Peut-être que si tout cela était arrivé plus tard, une femme aurait pu tenir ce rôle, une femme avec suffisamment d’ascendant sur lui l’aurait peut-être guidé vers quelque chose de plus constructif. Mais à seize dix-sept ans … quoi que, peut-être une femme mûre…

 

- Si vous vous étiez rencontrés dix ans plus tard, vous auriez pu être cette femme.
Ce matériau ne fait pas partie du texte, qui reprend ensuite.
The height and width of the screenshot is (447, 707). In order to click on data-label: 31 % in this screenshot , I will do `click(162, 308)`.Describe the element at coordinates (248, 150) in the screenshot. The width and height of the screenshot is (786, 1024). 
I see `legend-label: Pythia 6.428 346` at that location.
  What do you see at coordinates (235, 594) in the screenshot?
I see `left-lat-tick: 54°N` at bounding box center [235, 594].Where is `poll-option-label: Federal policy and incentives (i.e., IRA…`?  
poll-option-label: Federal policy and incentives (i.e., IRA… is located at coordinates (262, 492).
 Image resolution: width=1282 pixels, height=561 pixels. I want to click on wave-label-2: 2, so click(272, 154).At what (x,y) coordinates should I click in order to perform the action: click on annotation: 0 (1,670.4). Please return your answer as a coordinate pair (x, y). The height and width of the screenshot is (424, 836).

- Non, moi non. Je n’aurais pas pu, pour faire ce genre de choses il faut avoir le tempérament pour.

 

Ce qui est à sauver dans son œuvre commence à l’âge de seize, dix-sept ans et se termine à l’âge de vingt-et-un si on est gentil. Ensuite, ce n’est plus qu’une longue complainte de trois ans qui n’avait de sens que pour lui. Vous comprendrez qu’il ait laissé peu de chose, peu de toiles achevées, un certain nombre inachevées, des aquarelles, des pastels et beaucoup de dessins sur des feuilles de brouillon, de nappes en papier, de feuilles volantes dessinés avec la première chose qui lui tombait sous la main. Et quand même des carnets de dessins.

 

Des témoignages d’un immense talent plus que l’expression de ce talent.

 

Lorsqu’il a cessé de produire, avant même de mourir, il était déjà oublié. Il prenait ses racines loin, au siècle dernier ; il n’a pas trouvé le moyen de s’ancrer dans son époque et n’a influencé personne. Il était hors de tout. Ces œuvres ont cessé de circuler, ne sont plus cotés et le plus intéressant de ce qu’il a crée est désormais fossilisé dans les caves du Nasjonalgalleriet. J’enrage de ne rien avoir de lui, mis à part quelques dessins sur des feuilles de brouillon. J’aurais tant aimé pouvoir garder au moins le pastel qu’il avait fait de moi. Per évoque pour moi un énorme gâchis. Le gâchis d’un talent, bien sûr, mais surtout le gâchis de la vie de quelqu’un qui était tellement sensible, tellement délicat, tellement gentil, qui avait tellement de choses à donner, et qui au fond de lui ne demandait qu’à exister. Il ne méritait pas ça.

 

- Vous disiez qu’il ne vous a pas représentée sous le meilleur jour. Ils ressemblaient à quoi, vos portraits ?

- C’étaient des portraits … l’important était qu’ils étaient très bien.

- Vous parlez avec beaucoup de tendresse à-propos de quelqu’un qui finalement n’a pas été très sympathique avec vous ; il a été avec quelqu’un d’autre, il vous a laissé tomber, je comprends que vous avez souffert de cette histoire.

- Oui, c’est vrai, j’ai souffert. Mais ce n’est pas important, je suis heureuse de l’avoir connu.

- Ceci dit, vous avez souffert avec cette histoire d’amour, mais vous aussi, vous avez dû en briser des cœurs, dans votre jeunesse, non ?

- Non, ne le pensez pas. Rares sont ceux qui m’ont demandé d’être leur petite amie. Au lycée et même au collège, les garçons n’aimaient pas sortir avec des filles qui avaient des meilleures notes qu’eux-mêmes. Et de façon générale, les mecs n’aiment pas sortir avec des filles faciles. Coucher avec moi ne devait pas être considéré comme très méritoire. Ca ne me gênait pas, je n’ai jamais été une fille à avoir de petits amis ; de fait, Per a été le seul que j’aie eu pendant mon adolescence, et c’est très bien ainsi.